Die Fans von Türkgücü München wissen weiterhin nicht, ob ihr Verein nächste Saison in Fürstenfeldbruck spielen darf.
Die Fans von Türkgücü München wissen weiterhin nicht, ob ihr Verein nächste Saison in Fürstenfeldbruck spielen darf. – Foto: IMAGO/Oliver Kaelke

Frist verlängert: Türkgücü bekommt Aufschub bei Stadionfrage - Stadt FFB zuversichtlich

Mehrere Vereine mit Problemen

Wo trägt Türkgücü München in der kommenden Saison seine Ausweichspiele aus? Die Meldefrist vom Verband hinsichtlich Stadionfrage wurde vom BFV verlängert.

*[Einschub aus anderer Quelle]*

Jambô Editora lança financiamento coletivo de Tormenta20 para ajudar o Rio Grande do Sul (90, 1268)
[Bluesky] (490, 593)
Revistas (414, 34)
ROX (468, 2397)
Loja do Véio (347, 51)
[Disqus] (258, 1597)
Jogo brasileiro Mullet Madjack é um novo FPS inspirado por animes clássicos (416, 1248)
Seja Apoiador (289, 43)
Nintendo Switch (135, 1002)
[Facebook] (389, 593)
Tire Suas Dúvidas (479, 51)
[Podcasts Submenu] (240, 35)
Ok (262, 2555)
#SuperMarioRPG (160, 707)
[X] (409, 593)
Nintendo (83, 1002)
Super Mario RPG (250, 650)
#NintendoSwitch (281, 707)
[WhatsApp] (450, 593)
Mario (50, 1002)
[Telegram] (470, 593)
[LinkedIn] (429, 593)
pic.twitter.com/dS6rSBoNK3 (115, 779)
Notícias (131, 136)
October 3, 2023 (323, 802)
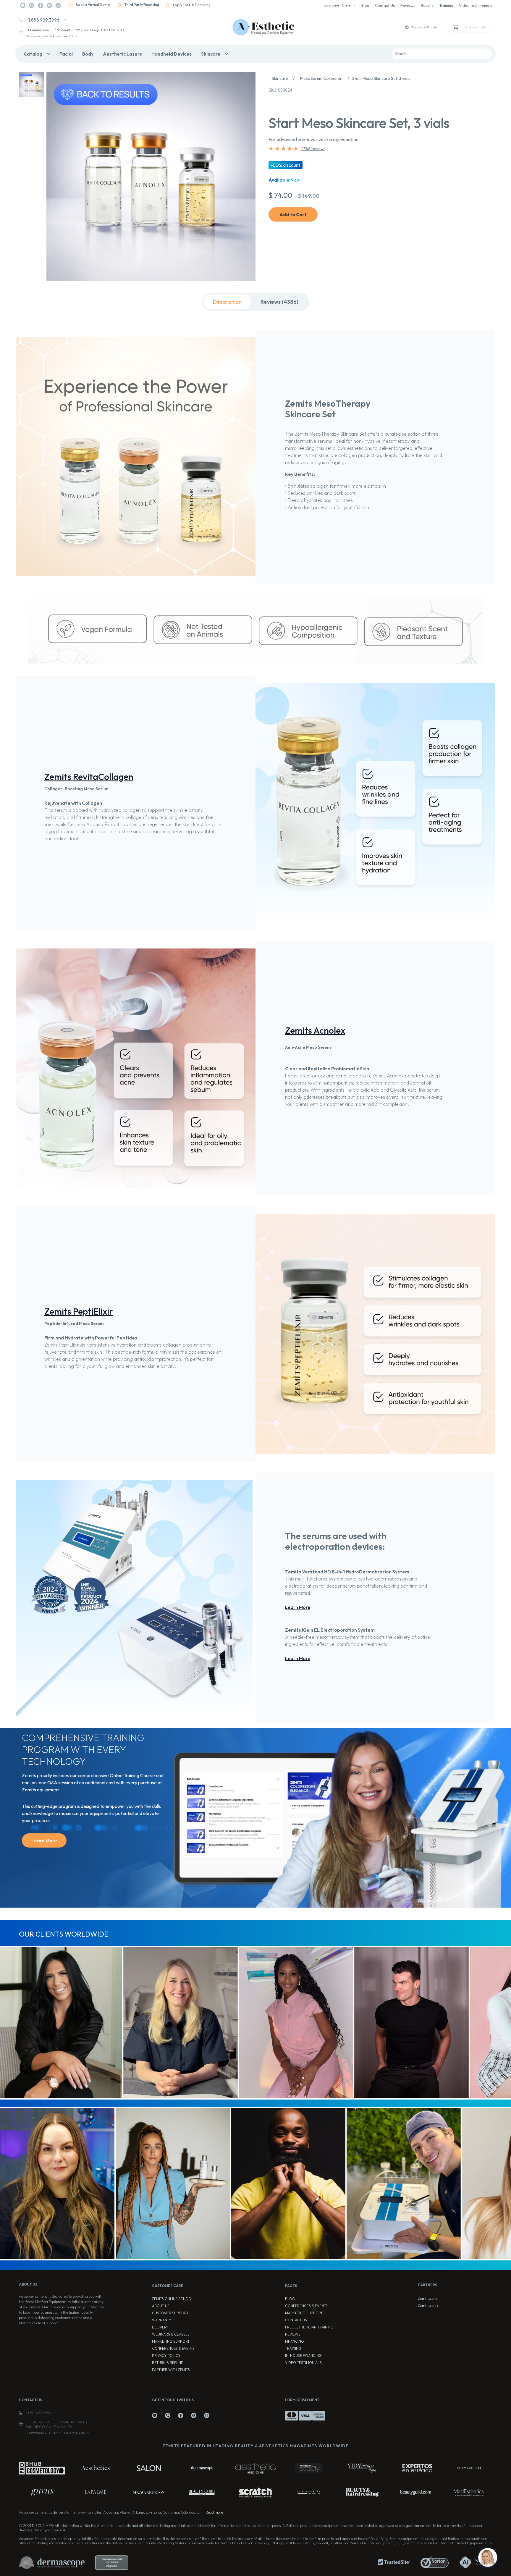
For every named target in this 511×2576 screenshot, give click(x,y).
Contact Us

Fürstenfeldbruck/München - Darf Türkgücü München in der kommenden Saison einen Teil seiner Heimspiele in Fürstenfeldbruck austragen? Weiterhin ist das die alles entscheidende Frage im Zulassungsverfahren zur Regionalliga Bayern für den Drittliga-Absteiger.

Eigentlich hatte der Bayerische Fussballverband (BFV) bis zum 21. Juni Klarheit über die Stadionfrage aller Regionalligisten gefordert. Doch die Frist wurde jetzt verlängert. Mehrere Regionalliga-Vereine hätten laut Aussage des BFVs Probleme bei der Stadionfrage. Der Verband spricht von einer Fristverlängerung bis zum 5. Juli, Türkgücü-Präsident Taskin Akkay hingegen ist der Meinung, dass die Unterlagen bis zum 8. Juli eingereicht werden müssen.

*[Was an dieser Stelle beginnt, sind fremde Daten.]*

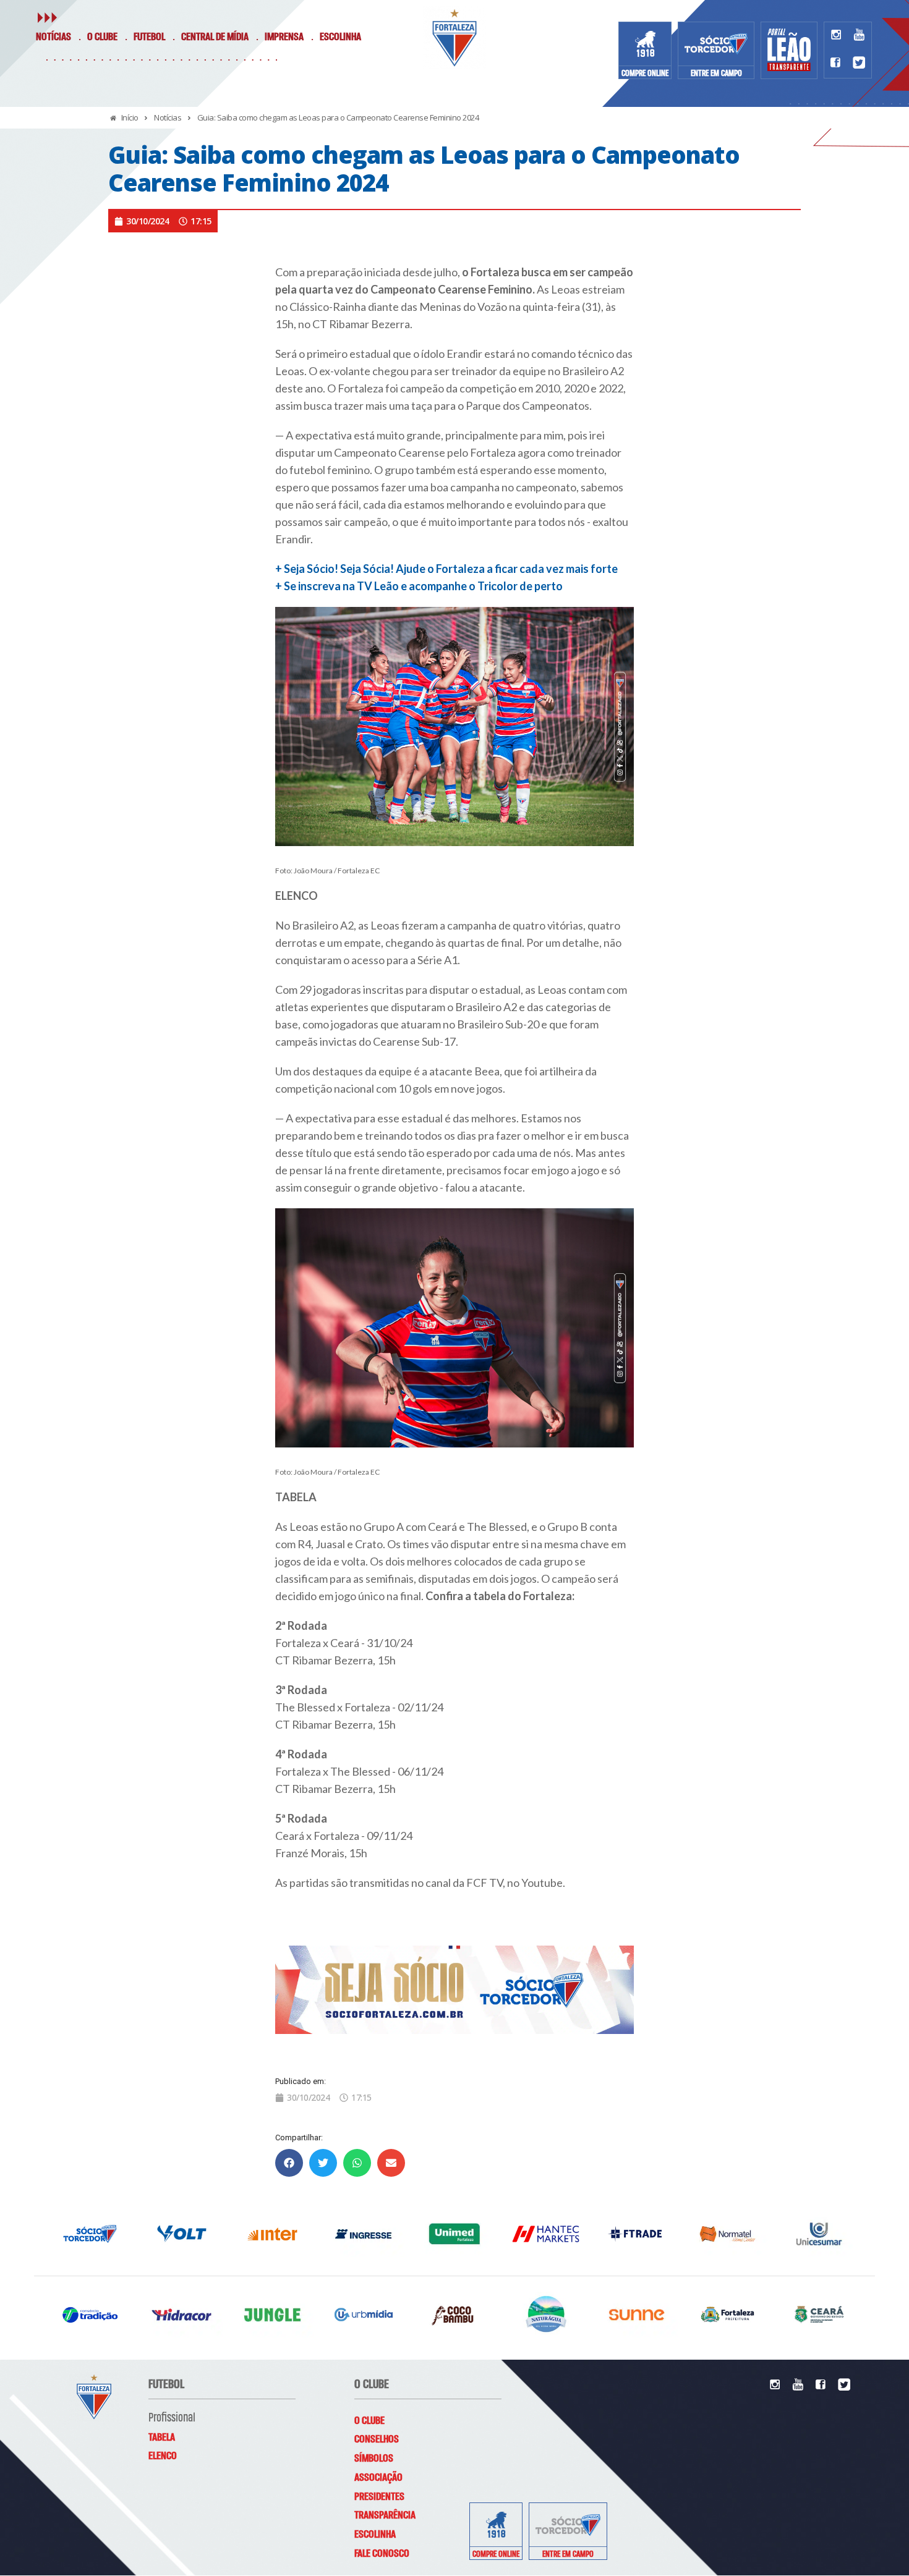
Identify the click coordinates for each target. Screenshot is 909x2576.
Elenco (162, 2456)
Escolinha (340, 37)
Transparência (385, 2515)
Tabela (161, 2437)
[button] (289, 2163)
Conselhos (376, 2439)
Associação (378, 2477)
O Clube (102, 37)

Türkgücü München: Bestätigung der Stadionkapazität liegt vor

Für Türkgücü sind das allerdings so oder so erstmal gute Neuigkeiten: Nach wie vor hat die Stadt Fürstenfeldbruck keinen Pachtvertrag mit dem Klub aus München unterschrieben. Eine größere Baustelle gibt es aber noch. „Das wichtigste ist jetzt das Sicherheitskonzept. Sollte Türkgücü dies so vorlegen, dass alle Kriterien erfüllt werden, werden wir auch den Pachtvertrag unterschreiben“, erklärt Erich Raff, Oberbürgermeister von Fürstenfeldbruck auf Rückfrage von Fussball Vorort/FuPa Oberbayern.

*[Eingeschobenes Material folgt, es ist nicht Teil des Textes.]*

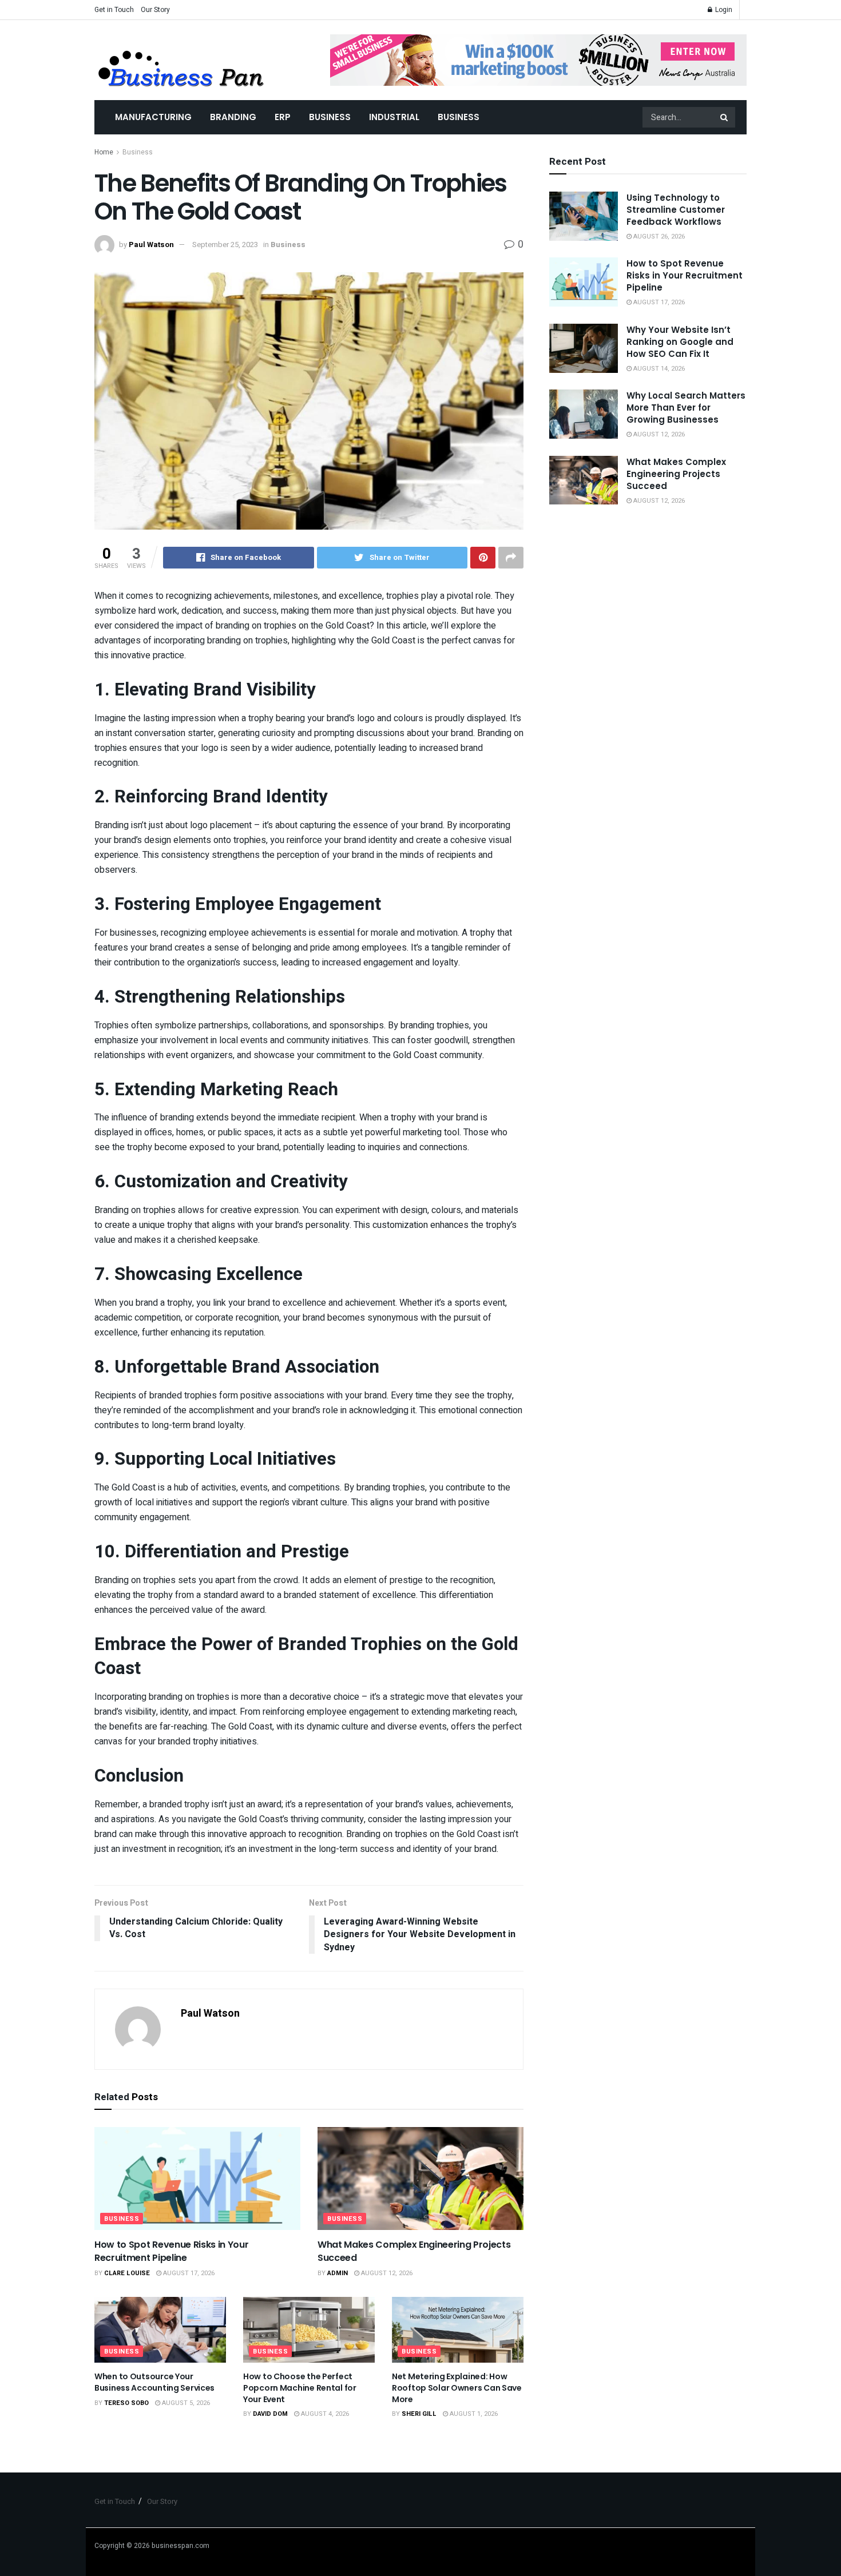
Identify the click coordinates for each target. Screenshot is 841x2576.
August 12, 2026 (385, 2273)
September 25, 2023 (225, 244)
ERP (283, 117)
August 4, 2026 (324, 2414)
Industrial (394, 117)
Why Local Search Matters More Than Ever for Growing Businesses (685, 407)
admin (337, 2273)
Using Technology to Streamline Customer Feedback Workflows (675, 210)
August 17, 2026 (188, 2273)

Akkay ist optimistisch, dass es noch klappt. „Bis zur nächsten Stadtratsitzung am 28. Juni wird eine Firma von mir ein Sicherheitskonzept ausarbeiten und dann denken wir, dass die Stadt den Pachtvertrag unterschreibt“, erklärt der Präsident.

Die Bestätigung aus Fürstenfeldbruck, dass das Klosterstadion, die - vom BFV geforderte - Kapazität von 2.500 Zuschauern aufweist, liegt Türkgücü mittlerweile vor. Das bestätigten Akkay und Oberbürgermeister Raff. Und auch die Stellungnahmen von Polizei, Feuerwehr und Ordnungsamt könnten laut Akkay „schnell und wohlwollend bescheinigt werden“.

Hat Türkgücü München ein anderes Stadion in der Hinterhand?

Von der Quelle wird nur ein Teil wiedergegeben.